The most significant SNP at the 8q24.21 locus1 (rs987525) and the functional IRF6 variant2 (rs642961) were also genotyped in the replication sample in order to test for a possible interaction. Suggestive evidence (P = 0.005) was found for an interaction between the IRF6 variant rs642961 and the SNP near GREM1 at 15q13.3 (rs1258763). No evidence was found for any other interactions.

Recent genetic data2 support the hypothesis that NSCL/P may be separable into two sub-phenotypes: cleft lip only (NSCLO) and cleft lip with cleft palate (NSCLP). The genotype distribution in the NSCLP subsample (318 cases) did not differ significantly from that in the NSCLO subsample (81 cases) (data not shown) for any of the nine reported SNPs at the five newly identified loci (Supplementary Table 3).

Because NSCL/P and nonsyndromic cleft palate only (NSCPO) may have an etiological overlap, we genotyped the replication marker panel in 295 NSCPO triads. None of the SNPs showed evidence of association (Supplementary Table 4).

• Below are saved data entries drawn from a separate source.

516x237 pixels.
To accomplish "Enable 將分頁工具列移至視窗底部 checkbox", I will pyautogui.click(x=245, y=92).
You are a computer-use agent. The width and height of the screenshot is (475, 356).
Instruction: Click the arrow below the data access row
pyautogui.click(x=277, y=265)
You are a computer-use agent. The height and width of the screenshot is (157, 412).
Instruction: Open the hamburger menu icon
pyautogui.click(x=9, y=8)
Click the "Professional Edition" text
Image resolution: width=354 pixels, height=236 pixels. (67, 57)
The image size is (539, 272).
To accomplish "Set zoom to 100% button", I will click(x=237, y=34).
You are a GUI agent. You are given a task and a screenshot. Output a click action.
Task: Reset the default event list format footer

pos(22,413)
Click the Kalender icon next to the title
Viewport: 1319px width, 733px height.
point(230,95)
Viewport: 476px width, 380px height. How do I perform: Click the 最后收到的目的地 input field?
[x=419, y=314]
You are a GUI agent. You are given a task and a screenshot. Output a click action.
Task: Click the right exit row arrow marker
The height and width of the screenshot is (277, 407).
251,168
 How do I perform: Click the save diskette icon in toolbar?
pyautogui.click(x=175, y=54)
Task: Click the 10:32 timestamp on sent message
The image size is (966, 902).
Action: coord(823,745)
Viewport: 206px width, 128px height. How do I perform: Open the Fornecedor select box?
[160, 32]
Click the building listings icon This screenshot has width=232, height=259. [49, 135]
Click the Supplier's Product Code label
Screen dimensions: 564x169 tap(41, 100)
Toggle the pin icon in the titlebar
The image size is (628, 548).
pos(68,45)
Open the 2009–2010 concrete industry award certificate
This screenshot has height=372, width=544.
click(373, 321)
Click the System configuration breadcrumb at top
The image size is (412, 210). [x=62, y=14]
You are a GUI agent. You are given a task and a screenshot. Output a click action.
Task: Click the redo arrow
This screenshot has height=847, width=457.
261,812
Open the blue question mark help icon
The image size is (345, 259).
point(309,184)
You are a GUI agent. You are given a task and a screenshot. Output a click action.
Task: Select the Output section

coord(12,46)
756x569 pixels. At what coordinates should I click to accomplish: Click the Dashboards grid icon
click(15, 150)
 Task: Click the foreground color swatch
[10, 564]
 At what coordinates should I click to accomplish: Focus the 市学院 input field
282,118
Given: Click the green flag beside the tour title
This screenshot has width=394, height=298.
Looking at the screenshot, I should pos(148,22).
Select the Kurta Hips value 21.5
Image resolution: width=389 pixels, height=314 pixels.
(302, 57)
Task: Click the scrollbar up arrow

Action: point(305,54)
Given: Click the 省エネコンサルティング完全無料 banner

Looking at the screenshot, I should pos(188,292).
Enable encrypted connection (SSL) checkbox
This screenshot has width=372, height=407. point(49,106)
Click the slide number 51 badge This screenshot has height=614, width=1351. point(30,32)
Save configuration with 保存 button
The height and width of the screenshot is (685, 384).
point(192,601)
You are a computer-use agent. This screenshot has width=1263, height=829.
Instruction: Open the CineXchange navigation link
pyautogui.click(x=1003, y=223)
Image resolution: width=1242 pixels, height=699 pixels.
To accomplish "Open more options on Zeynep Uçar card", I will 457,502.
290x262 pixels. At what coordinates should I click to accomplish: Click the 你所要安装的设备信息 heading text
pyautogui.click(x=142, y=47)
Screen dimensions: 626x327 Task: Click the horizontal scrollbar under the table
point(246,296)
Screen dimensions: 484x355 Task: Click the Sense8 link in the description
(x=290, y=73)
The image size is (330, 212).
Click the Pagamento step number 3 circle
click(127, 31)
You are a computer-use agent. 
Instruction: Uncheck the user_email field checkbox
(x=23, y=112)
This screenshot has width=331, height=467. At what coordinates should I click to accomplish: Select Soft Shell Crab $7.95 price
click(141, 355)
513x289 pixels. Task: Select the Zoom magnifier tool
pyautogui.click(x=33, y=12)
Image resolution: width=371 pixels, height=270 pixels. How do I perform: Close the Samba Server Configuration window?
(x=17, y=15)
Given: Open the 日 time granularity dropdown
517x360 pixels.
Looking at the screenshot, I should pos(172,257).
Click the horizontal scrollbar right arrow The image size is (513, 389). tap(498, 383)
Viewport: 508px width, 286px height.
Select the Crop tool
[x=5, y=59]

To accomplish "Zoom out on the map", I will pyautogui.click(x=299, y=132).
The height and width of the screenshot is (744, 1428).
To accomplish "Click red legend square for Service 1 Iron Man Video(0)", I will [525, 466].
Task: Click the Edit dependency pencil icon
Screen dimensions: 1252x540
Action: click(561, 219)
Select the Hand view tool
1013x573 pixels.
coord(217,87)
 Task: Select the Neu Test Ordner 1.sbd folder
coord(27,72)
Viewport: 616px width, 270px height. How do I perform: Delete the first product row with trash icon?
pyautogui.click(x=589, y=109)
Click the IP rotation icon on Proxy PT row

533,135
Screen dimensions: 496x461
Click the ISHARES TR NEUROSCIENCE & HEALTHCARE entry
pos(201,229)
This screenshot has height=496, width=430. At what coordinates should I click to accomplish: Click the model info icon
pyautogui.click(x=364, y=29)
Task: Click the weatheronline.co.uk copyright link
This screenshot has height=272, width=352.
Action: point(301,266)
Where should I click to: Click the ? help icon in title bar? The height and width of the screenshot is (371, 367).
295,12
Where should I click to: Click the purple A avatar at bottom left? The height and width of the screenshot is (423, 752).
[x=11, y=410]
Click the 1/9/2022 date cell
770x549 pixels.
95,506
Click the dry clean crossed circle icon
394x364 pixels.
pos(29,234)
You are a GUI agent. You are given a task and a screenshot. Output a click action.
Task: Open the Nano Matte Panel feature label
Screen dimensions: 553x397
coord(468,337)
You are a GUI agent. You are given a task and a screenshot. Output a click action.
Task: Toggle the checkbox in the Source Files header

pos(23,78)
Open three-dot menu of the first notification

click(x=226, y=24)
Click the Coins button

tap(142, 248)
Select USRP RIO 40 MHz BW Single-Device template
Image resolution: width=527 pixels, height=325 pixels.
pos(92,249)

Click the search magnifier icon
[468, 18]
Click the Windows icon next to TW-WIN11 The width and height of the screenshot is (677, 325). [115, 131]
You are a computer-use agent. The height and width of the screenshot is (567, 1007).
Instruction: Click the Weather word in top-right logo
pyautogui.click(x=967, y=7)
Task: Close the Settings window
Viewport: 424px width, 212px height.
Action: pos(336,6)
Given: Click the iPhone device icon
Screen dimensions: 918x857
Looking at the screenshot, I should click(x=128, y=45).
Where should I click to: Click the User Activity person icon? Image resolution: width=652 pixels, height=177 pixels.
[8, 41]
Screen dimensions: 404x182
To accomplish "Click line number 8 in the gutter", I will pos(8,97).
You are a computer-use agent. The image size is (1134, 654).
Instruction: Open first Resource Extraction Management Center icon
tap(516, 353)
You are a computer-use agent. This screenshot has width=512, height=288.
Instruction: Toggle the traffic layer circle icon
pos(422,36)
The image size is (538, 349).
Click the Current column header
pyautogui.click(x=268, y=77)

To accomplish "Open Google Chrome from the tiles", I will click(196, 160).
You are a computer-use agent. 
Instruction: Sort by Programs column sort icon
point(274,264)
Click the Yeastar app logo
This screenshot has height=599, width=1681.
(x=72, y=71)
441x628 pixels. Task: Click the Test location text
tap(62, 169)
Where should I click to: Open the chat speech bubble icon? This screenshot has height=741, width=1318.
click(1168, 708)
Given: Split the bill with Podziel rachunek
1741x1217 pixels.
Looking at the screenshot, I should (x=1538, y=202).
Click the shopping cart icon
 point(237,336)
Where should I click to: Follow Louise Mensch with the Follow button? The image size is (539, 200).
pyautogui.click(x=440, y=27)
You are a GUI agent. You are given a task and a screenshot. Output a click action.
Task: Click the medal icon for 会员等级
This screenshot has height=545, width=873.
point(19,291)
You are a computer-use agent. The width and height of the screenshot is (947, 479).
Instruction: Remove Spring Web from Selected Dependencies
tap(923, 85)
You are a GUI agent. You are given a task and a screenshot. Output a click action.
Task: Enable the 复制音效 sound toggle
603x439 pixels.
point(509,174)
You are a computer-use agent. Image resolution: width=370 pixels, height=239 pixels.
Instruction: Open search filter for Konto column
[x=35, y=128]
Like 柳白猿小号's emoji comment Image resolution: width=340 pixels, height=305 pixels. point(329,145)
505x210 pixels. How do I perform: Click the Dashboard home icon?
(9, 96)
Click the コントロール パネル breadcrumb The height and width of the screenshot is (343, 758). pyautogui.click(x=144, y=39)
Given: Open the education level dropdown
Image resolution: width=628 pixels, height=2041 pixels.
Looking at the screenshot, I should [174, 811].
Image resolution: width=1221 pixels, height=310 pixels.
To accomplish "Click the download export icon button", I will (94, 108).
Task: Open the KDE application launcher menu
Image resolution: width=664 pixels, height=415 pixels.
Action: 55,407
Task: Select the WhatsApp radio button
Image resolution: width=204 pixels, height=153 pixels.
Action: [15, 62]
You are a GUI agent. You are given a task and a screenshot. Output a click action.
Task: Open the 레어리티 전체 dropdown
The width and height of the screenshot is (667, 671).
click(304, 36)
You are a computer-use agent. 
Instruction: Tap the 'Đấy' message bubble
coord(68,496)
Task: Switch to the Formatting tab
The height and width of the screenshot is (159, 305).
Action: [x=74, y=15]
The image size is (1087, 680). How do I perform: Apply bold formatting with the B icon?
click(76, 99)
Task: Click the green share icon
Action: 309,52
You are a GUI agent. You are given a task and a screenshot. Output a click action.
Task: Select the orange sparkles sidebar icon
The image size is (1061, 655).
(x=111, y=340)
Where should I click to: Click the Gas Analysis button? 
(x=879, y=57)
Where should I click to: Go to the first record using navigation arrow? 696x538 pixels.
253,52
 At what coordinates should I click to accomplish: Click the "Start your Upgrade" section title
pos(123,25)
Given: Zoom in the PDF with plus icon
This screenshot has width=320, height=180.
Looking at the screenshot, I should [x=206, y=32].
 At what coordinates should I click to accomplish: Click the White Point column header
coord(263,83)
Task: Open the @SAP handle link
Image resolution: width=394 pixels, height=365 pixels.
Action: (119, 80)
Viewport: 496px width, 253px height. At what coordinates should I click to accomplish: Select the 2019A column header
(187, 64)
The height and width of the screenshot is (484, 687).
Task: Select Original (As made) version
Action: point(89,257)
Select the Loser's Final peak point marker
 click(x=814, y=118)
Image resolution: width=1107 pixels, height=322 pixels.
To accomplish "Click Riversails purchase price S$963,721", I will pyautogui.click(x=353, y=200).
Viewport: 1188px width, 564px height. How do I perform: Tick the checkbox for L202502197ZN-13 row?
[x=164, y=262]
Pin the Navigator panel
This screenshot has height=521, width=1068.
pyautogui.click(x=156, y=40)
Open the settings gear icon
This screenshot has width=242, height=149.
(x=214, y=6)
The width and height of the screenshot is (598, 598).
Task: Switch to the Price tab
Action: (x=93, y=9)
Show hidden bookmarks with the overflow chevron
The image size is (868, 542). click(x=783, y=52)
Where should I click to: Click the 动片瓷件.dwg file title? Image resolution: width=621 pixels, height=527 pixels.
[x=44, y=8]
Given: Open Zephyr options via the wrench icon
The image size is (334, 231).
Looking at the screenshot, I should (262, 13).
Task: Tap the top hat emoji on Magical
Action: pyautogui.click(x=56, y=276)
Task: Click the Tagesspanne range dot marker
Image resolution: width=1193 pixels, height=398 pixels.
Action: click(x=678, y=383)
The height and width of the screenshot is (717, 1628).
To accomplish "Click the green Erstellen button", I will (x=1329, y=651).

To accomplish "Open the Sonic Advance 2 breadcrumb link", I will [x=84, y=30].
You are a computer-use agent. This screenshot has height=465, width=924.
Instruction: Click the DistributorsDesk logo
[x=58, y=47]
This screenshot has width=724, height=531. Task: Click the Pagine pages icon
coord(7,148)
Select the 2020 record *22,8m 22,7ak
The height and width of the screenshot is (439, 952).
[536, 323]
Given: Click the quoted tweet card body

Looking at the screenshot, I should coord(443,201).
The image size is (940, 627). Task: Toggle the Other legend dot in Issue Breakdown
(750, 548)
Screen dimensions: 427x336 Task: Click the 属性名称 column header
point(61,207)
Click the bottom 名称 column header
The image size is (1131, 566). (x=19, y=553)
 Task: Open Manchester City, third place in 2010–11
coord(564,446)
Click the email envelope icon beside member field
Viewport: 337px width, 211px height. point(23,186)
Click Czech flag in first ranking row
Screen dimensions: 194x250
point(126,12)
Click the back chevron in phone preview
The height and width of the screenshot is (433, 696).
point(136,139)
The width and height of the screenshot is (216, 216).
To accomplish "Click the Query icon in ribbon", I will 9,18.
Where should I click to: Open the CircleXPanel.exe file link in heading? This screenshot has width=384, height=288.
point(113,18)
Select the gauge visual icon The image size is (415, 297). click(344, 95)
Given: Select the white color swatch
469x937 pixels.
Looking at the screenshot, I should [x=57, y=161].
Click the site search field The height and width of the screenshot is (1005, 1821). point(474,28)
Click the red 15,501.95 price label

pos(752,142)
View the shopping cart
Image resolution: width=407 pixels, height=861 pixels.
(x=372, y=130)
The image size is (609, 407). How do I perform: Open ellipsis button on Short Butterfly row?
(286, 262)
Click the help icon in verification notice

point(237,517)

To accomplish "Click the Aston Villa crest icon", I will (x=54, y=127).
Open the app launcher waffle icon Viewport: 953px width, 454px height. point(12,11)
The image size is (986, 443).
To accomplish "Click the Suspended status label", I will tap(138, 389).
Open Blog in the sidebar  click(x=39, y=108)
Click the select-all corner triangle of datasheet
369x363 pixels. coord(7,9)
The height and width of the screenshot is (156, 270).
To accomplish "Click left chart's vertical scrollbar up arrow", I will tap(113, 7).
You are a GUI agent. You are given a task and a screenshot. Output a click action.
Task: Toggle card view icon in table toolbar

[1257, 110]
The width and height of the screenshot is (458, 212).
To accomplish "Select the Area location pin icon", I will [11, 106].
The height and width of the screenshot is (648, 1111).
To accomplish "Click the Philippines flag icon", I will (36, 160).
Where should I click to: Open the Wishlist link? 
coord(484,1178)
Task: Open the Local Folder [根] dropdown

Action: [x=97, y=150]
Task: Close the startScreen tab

In summary, we have identified two new NSCL/P susceptibility loci with genome-wide significance on 17q22 and 10q25.3, and three further loci (13q31.1, 15q13.3 and 2p21) for which there is suggestive evidence. Promising candidate genes at these loci include NOG (noggin), VAX1 (ventral anterior homeobox 1), GREM1 (gremlin 1), SPRY2 (sprouty homolog 2) and THADA (thyroid adenoma associated). Given the intergenic location of the associated SNPs in the present study, further studies should test for allele-specific expression of these candidate genes and resequence their coding regions in order to identify possible functional variants.

Accession numbers. GenBank: BMP4, NM_001202 (NM_130850, NM_130851); FMN1, NM_001103184; GREM1, NM_013372; IRF6, NM_006147; KIAA1598, NM_018330 (NM_001127211); NOG, NM_005450; SPRY2, NM_005842; THADA, NM_022065; VAX1, NM_199131 (NM_001112704).